Over time, as we learn more, I expect the tool to continue to evolve. Better history might be handy, for reporting purposes. Synchronized changes would be fun. Maybe Zawinski’s Law will apply, and it’ll send email at some point.
As this tool is not a core competency of our company, I’ve open sourced the application, so you can use it (or improve it), if you’d like!
A sample, public version of the app is on ShinyApps. Feel free to play around with it. Right-click on the table to add/delete rows. (Note that whenever the app restarts, which it might do at arbitrary times, the tables on the disk is reset. Our copy is running inside our firewall on a copy of Shiny Server.)

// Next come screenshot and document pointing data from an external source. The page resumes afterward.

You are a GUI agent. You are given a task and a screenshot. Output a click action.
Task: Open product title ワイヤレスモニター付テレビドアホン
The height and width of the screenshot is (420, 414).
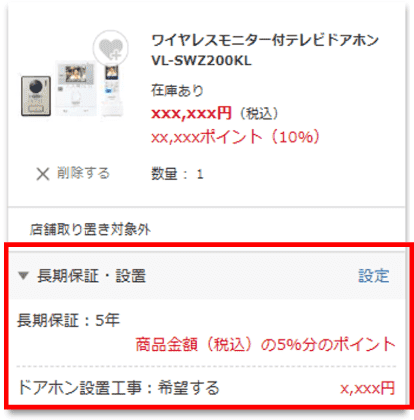265,41
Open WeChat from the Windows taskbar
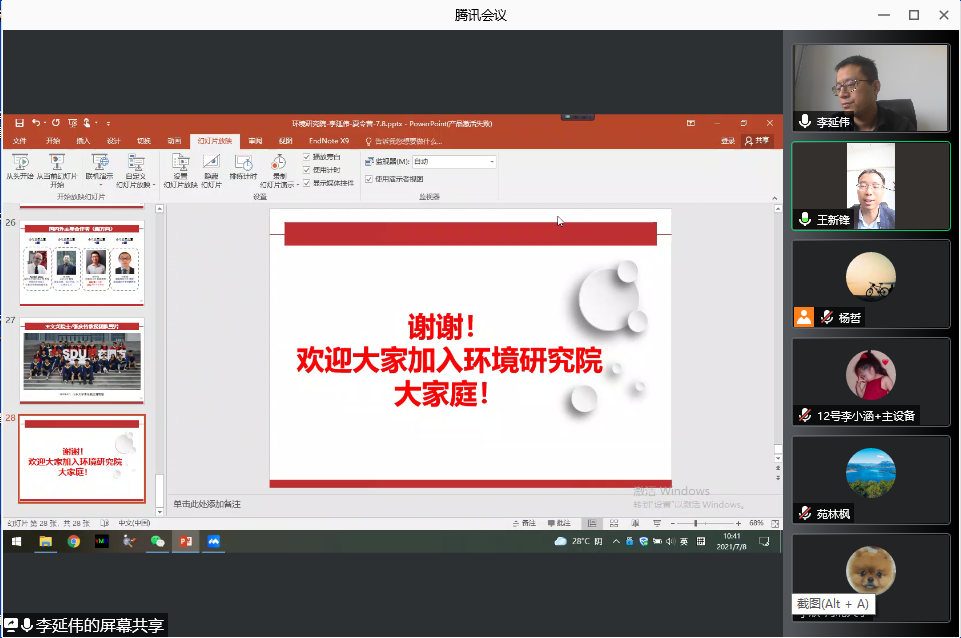This screenshot has width=961, height=638. [x=157, y=541]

The code is on GitHub, MIT licensed. A few shout-outs about handy R packages that made this possible with almost no effort. Shiny, of course, for the web app framework, and shinydashboard for the template. rhandsontable, an R wrapper for the handsontable.js Javascript library, for the interactive table. And ggplot2, magrittr, and tidyr from the Hadleyverse made the table manipulation and visualization almost trivial. Pull requests very welcome!
Oh, and if you’ll be at the Shiny Developers Conference this weekend (Jan 30th-31st, 2016), and want to chat about any of this, see you there!